[Start SOURCE EXCERPT]
Pundits are full of advice about how and how not to pull the country out of its financial morass. Rebuild infrastructure or cut spending, increase deficit spending or reduce the debt, raise or lower taxes, regulate or deregulate, implement a new industrial policy or get government out of the economy, open the monetary floodgates or end the Fed’s easy-money policies. Every prescription has its advocates and its detractors. The one thing the experts seem to agree on is that we need “growth,” but they disagree on what to grow and how to grow it. Who is right, who is wrong, and why?
Infrastructure
A computer cannot run without its software infrastructure, or “operating system.” But decades ago, Apple learned that customers want more from a personal computer than a great operating system — they want to be able to run lots of great programs. For many years, Apple kept its goose from laying any golden eggs by regulating it to death. The company severely limited the software that could be run on its machines and sealed the computer cases to keep users from tinkering with the hardware. In the end, Apple couldn’t compete with Microsoft — despite the latter’s inferior operating system — because Microsoft left its software open to both customers and innovators.
[End SOURCE EXCERPT]
[Start SUPPLIED DATA]
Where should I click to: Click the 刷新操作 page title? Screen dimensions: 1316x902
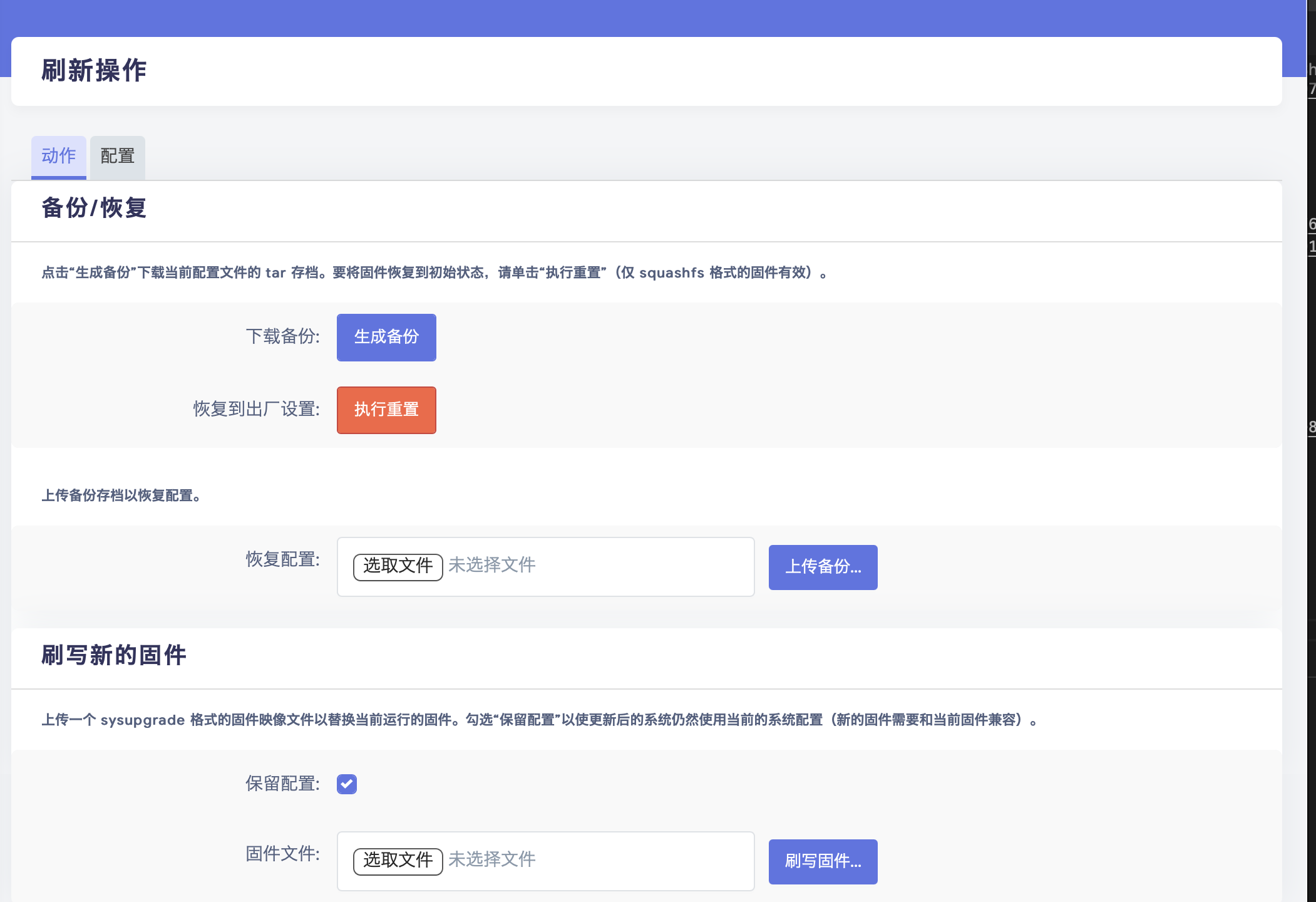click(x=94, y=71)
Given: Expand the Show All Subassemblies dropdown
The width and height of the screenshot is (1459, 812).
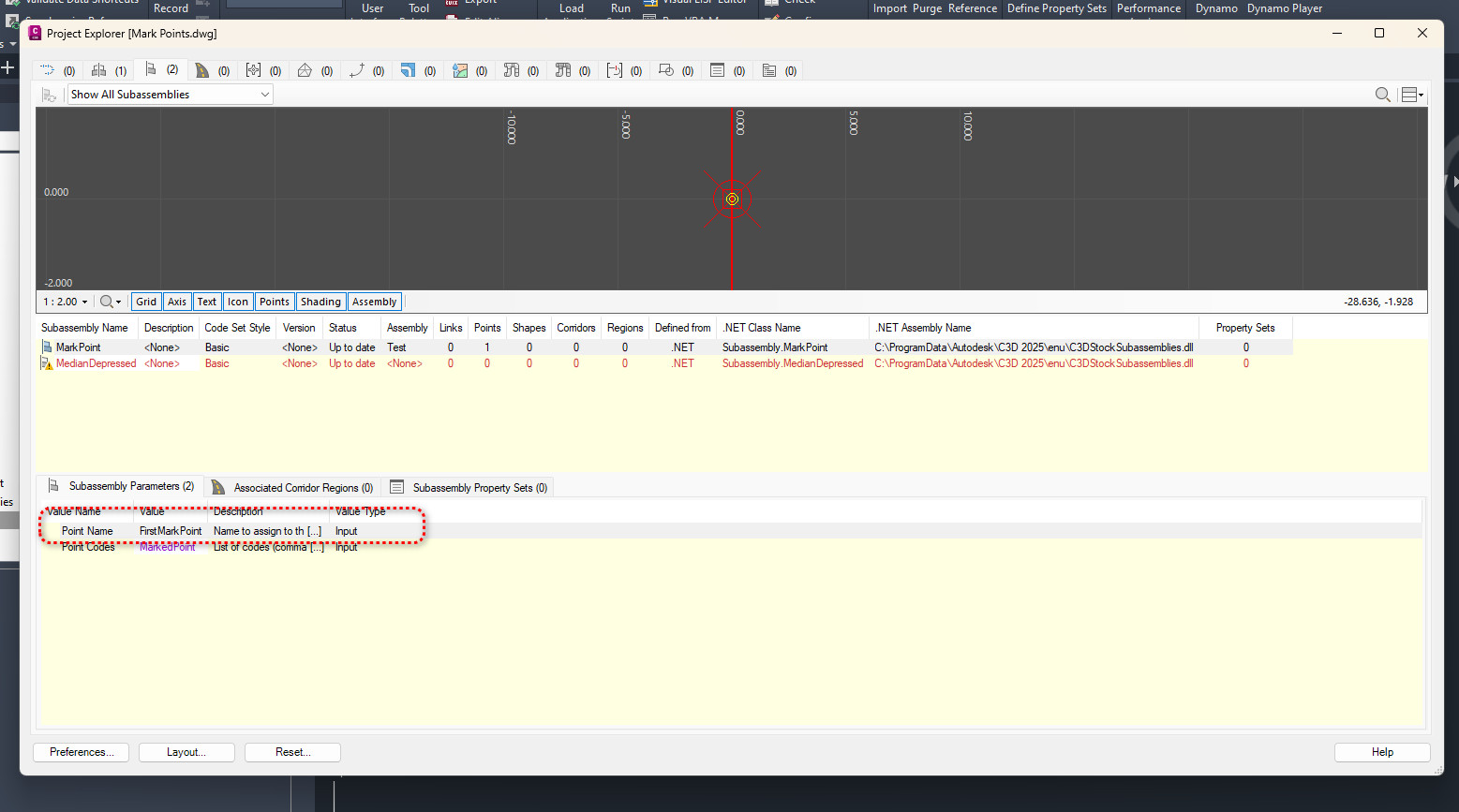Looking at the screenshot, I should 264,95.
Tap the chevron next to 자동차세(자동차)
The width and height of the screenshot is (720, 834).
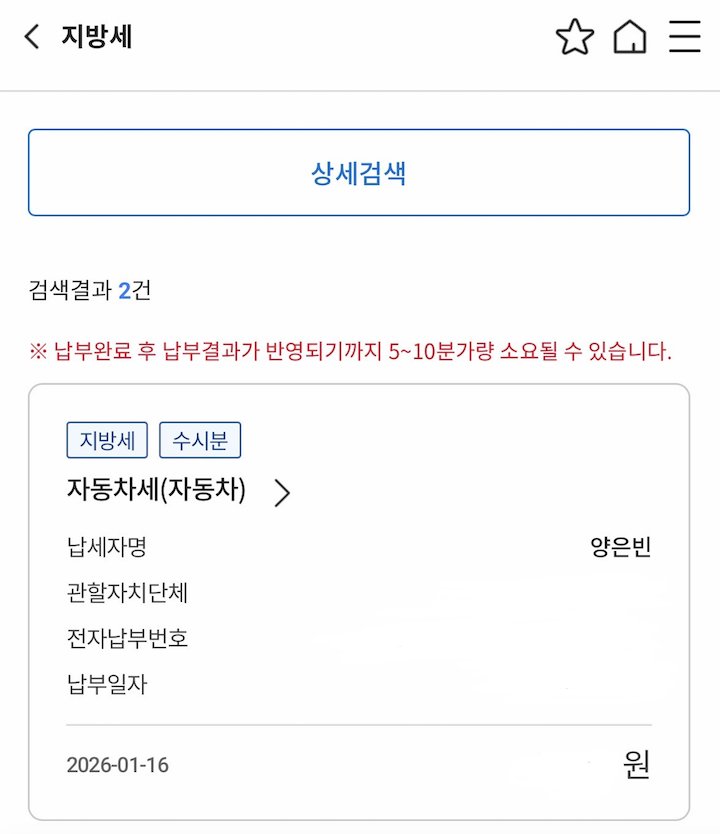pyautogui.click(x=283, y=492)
[End SUPPLIED DATA]
[Start SUPPLIED DATA]
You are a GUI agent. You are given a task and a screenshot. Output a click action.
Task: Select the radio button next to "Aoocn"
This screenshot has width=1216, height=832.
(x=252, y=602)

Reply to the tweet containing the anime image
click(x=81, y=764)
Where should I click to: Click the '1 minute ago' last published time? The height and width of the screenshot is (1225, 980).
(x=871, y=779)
[End SUPPLIED DATA]
• **EXERCISE REQUIREMENTS**
1. Answer these questions about the passage on economic advice:
(a) What is the one thing the experts seem to agree on?
(b) What did Apple do to keep users from tinkering with the hardware?
(c) What did Microsoft do with its software that, according to the passage, let it outcompete Apple?
2. Rewrite the passage on economic advice, beginning at the words "Pundits are full" and stopping after "wrong, and why?", with "Pundits" changed to "Commentators".

• **ANSWERS TO EACH TASK**
1.
(a) That we need "growth."
(b) It sealed the computer cases.
(c) It left its software open to both customers and innovators.

2.
Commentators are full of advice about how and how not to pull the country out of its financial morass. Rebuild infrastructure or cut spending, increase deficit spending or reduce the debt, raise or lower taxes, regulate or deregulate, implement a new industrial policy or get government out of the economy, open the monetary floodgates or end the Fed’s easy-money policies. Every prescription has its advocates and its detractors. The one thing the experts seem to agree on is that we need “growth,” but they disagree on what to grow and how to grow it. Who is right, who is wrong, and why?